> _What needs to be done_: Say how many lines in the records contain "agent". The reply must consist of the number alone.

==== Provided records

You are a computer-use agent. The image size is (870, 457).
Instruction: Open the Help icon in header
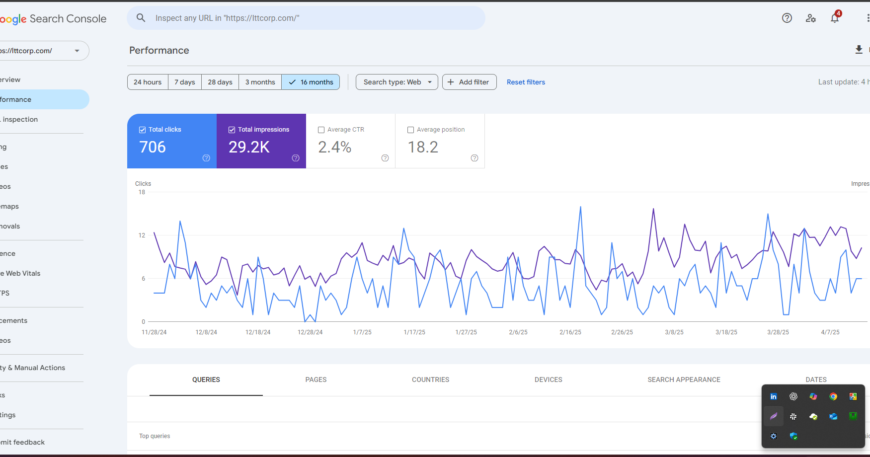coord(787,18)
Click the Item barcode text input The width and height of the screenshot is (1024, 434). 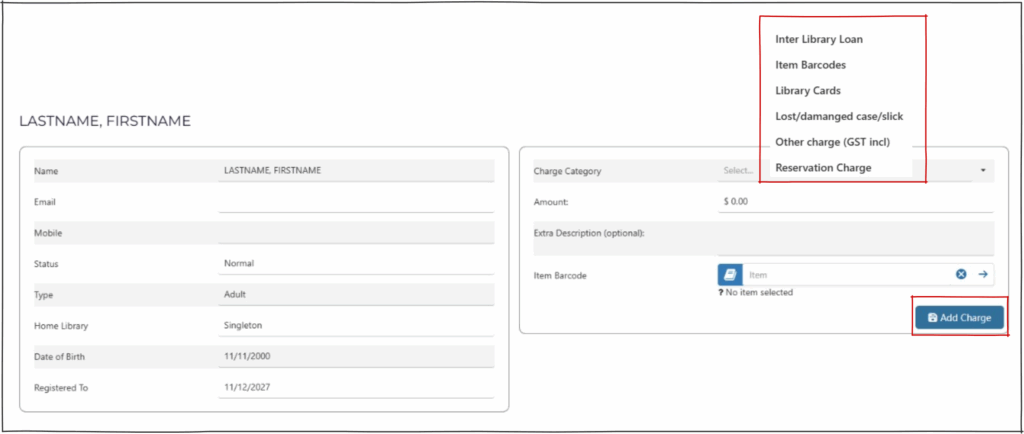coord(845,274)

========
==== Provided records

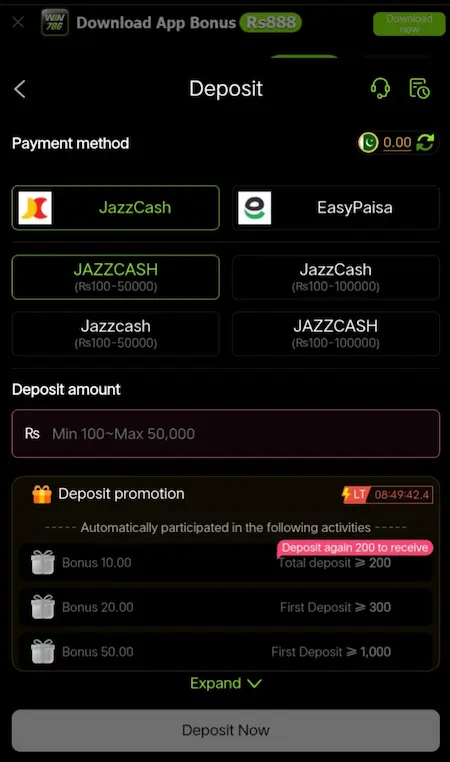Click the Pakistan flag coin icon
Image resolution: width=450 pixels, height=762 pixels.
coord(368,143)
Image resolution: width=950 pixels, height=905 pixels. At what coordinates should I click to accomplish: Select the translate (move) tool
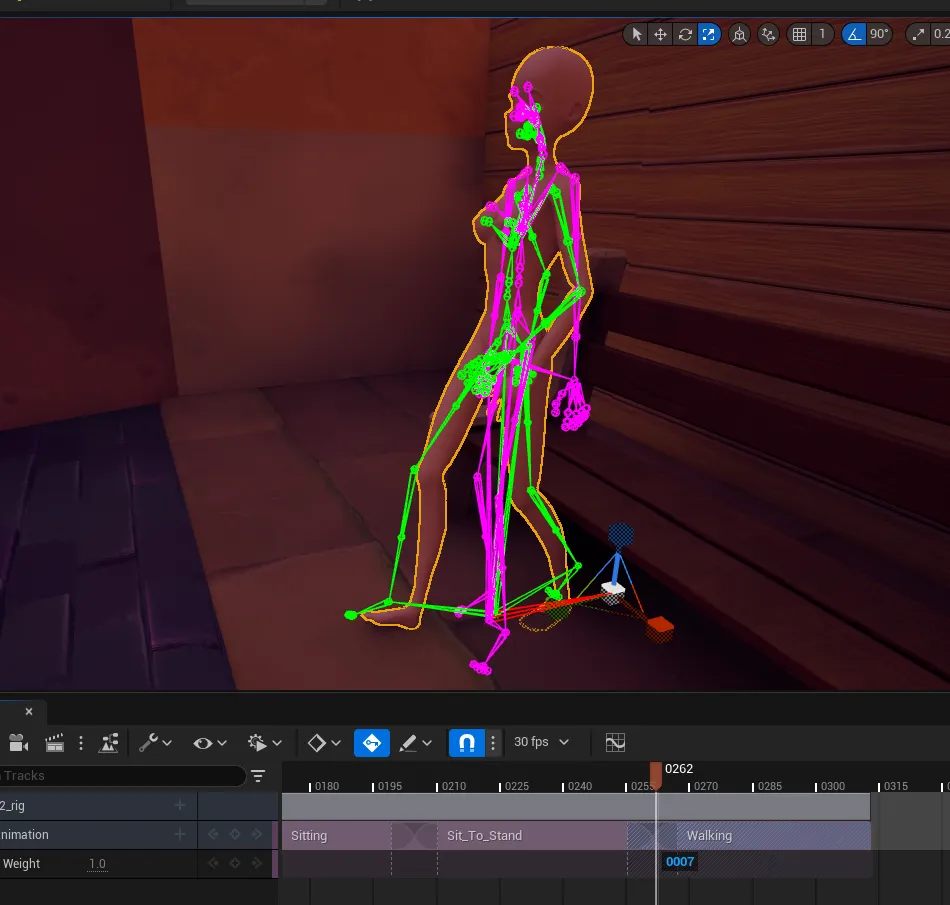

========
==== Provided records

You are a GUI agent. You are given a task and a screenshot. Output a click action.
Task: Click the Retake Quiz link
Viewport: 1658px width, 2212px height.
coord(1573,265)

========

> _Reply_: 2